Segment Start: ENTRIES PROVIDED
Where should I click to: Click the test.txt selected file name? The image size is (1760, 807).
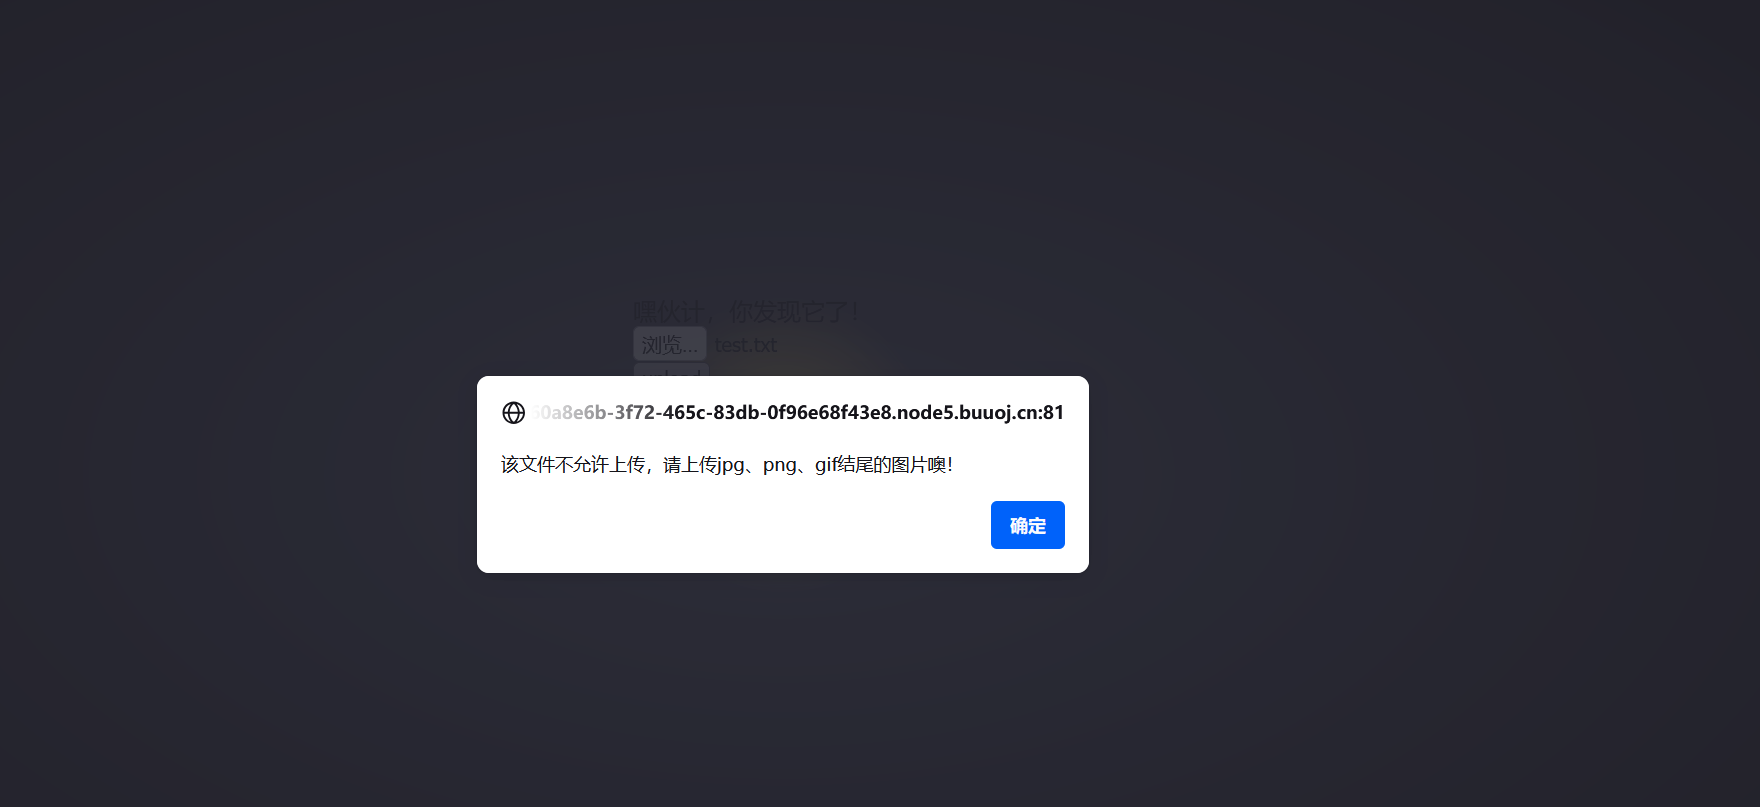[745, 345]
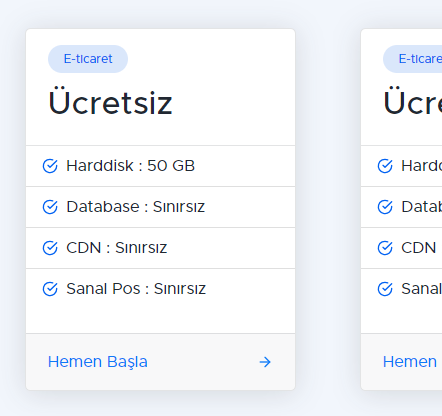Select the E-ticaret badge on first card
Screen dimensions: 442x416
click(x=88, y=59)
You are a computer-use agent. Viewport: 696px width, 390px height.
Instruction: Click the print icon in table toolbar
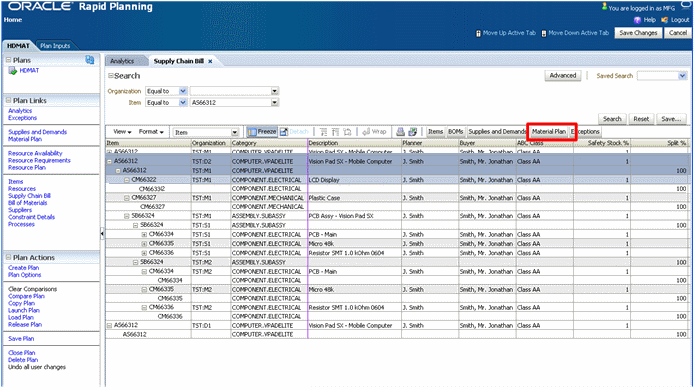400,132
Segment End: ENTRIES PROVIDED
ACTION ITEM: Beginning with the line that contains "Instruction: Click the" and ending with the last line of the data, transcribe each line exactly; pictures stay out.

SOLVED EXERCISE:
Instruction: Click the print icon in table toolbar
400,132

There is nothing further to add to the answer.